WHAT NEEDS TO BE DONE =>
Using the data below, return the stretch from the line that contains "Viewport: 1024px width, 738px height." through the line that contains "Click the bookmark star icon in address bar", both included, exactly as it stands and nothing beyond it.

THE DATA =>

BEGIN

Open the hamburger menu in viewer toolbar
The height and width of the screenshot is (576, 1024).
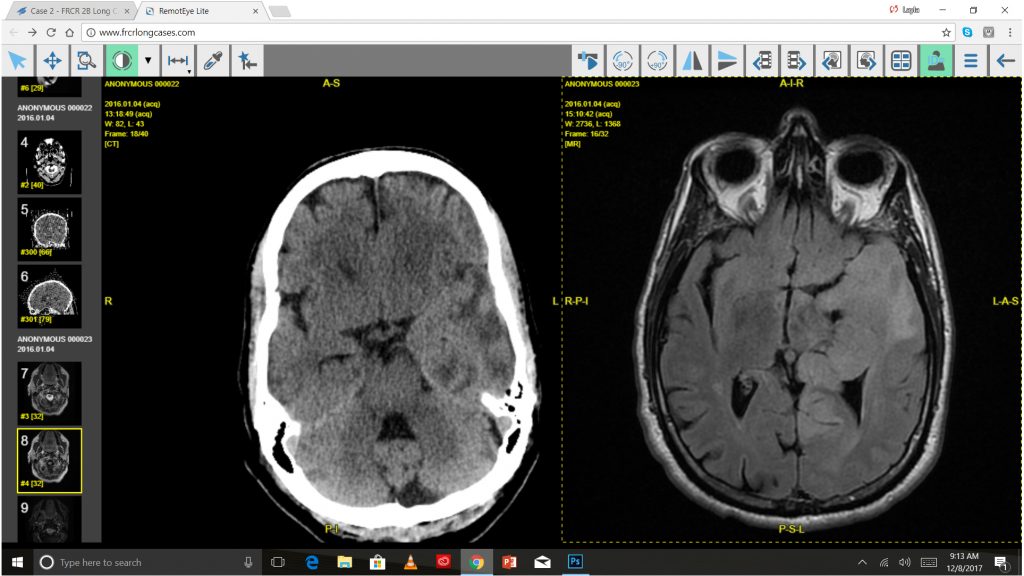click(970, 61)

END
BEGIN

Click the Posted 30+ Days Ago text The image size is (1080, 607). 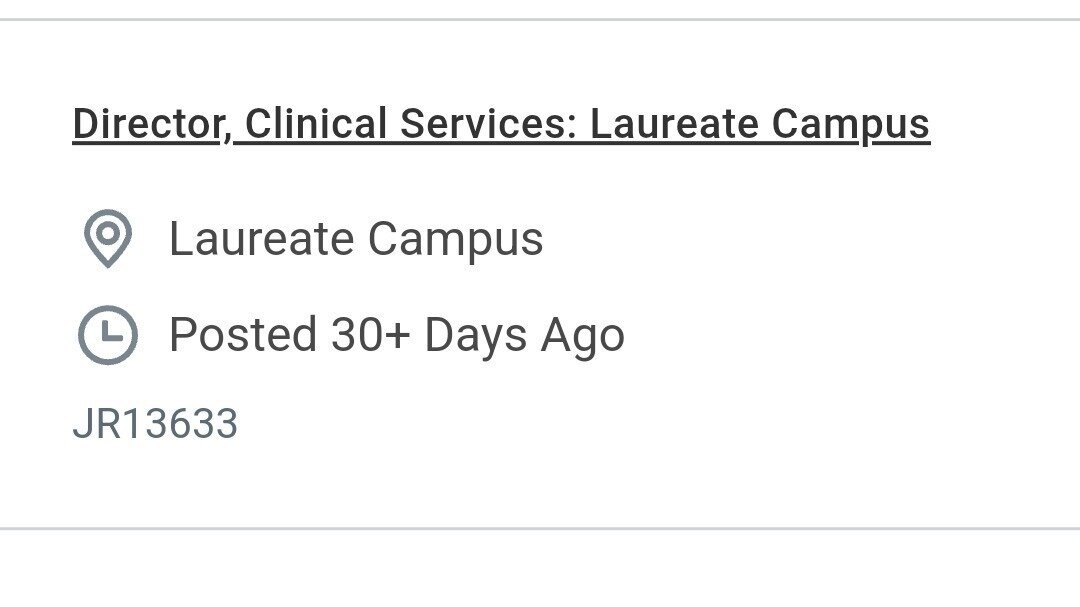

END
BEGIN

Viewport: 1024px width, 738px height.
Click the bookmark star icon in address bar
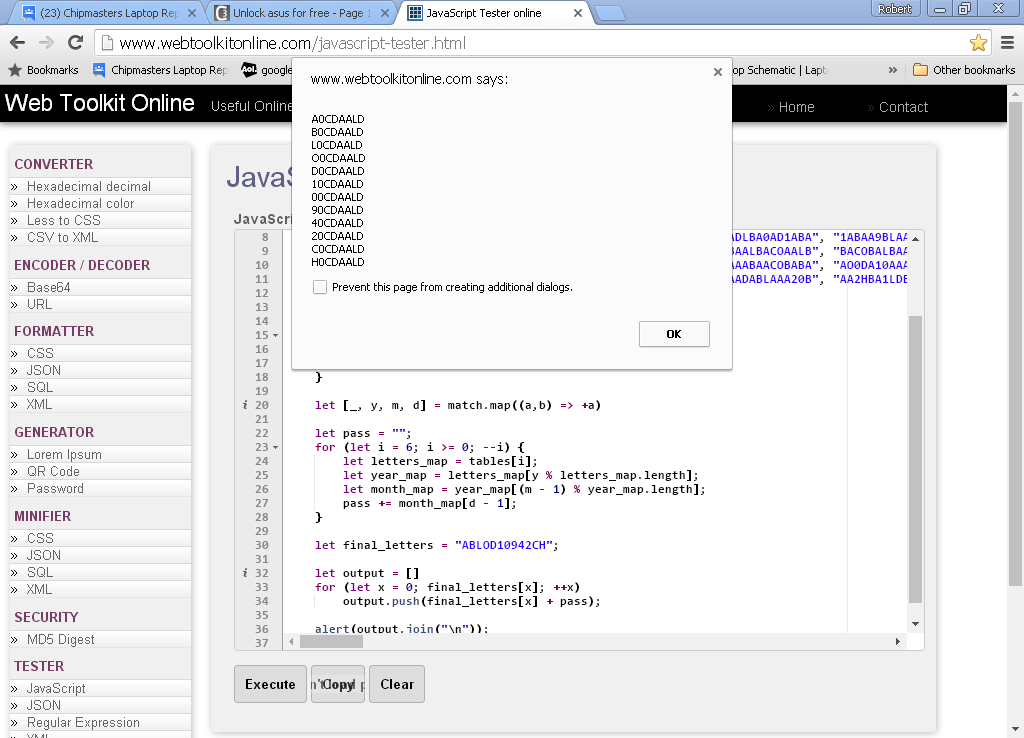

END

RESPONSE =>
Viewport: 1024px width, 738px height.
Click the bookmark star icon in address bar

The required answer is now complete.